== EXCERPT PROVIDED ==

- Conference: Texas Conference
- Record: 5–3–2 (2–1–2 Texas)
- Head coach: Frank Bridges (1st season);
- Home stadium: Parramore Field

= 1927 Simmons Cowboys football team =

American college football season

The 1927 Simmons Cowboys football team represented Simmons University—now known as Hardin–Simmons University—as a member of the Texas Conference during 1927 college football season. Led by Frank Bridges in his first season as head coach, the team went 5–3–2 overall, placing second in the Texas Conference with a mark of 2–1–2.

== WORK REQUIRED ==
Answer these from the text on the 1927 Simmons Cowboys football team:
(a) What was the team's home stadium?
(b) By what name is Simmons University now known?
(c) Where did the team place in the Texas Conference?

== DATASET EXTRACT ==
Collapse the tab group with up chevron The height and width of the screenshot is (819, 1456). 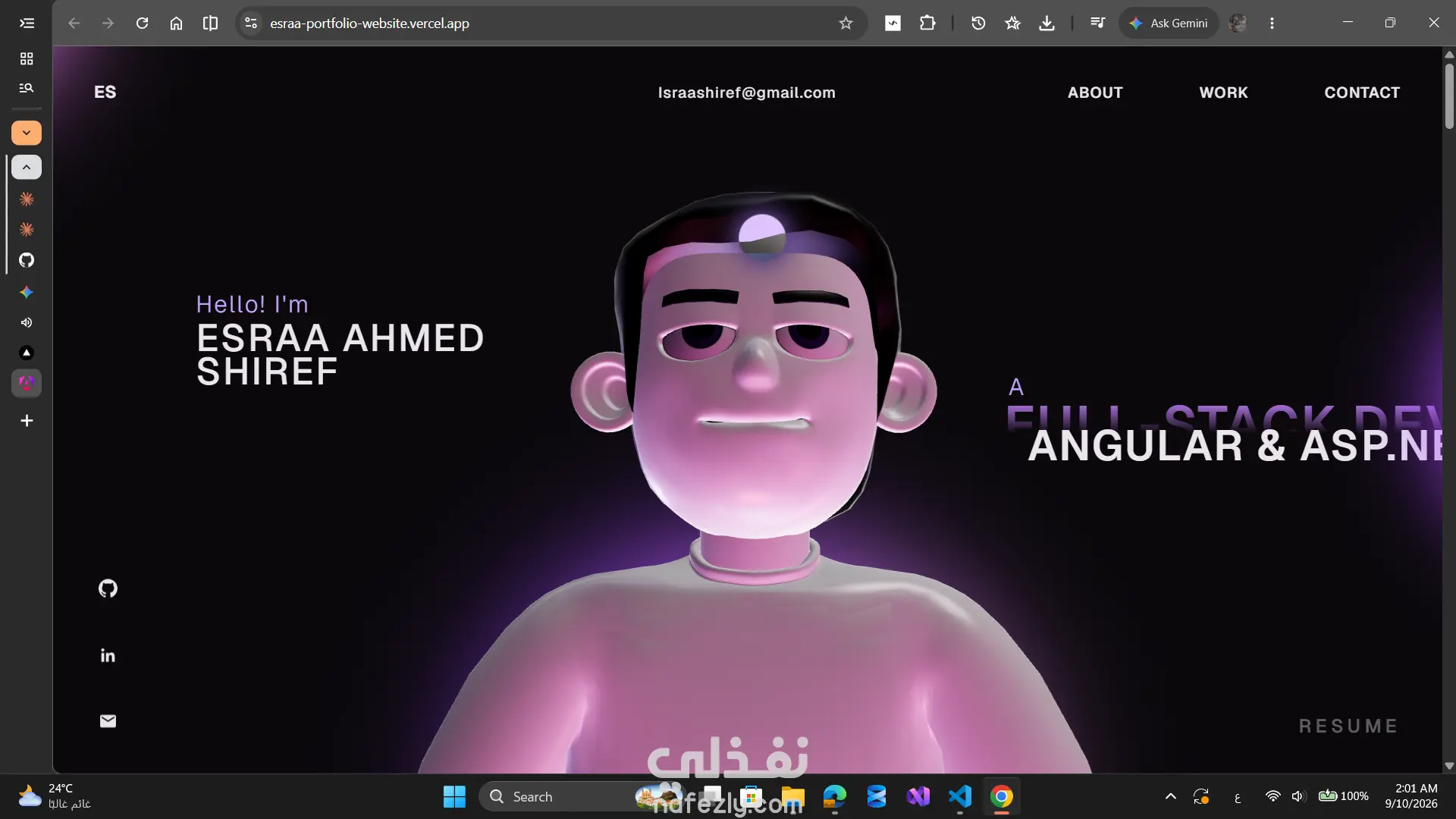(27, 168)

== WRITTEN RESPONSE ==
(a) Parramore Field
(b) Hardin–Simmons University
(c) Second, with a conference mark of 2–1–2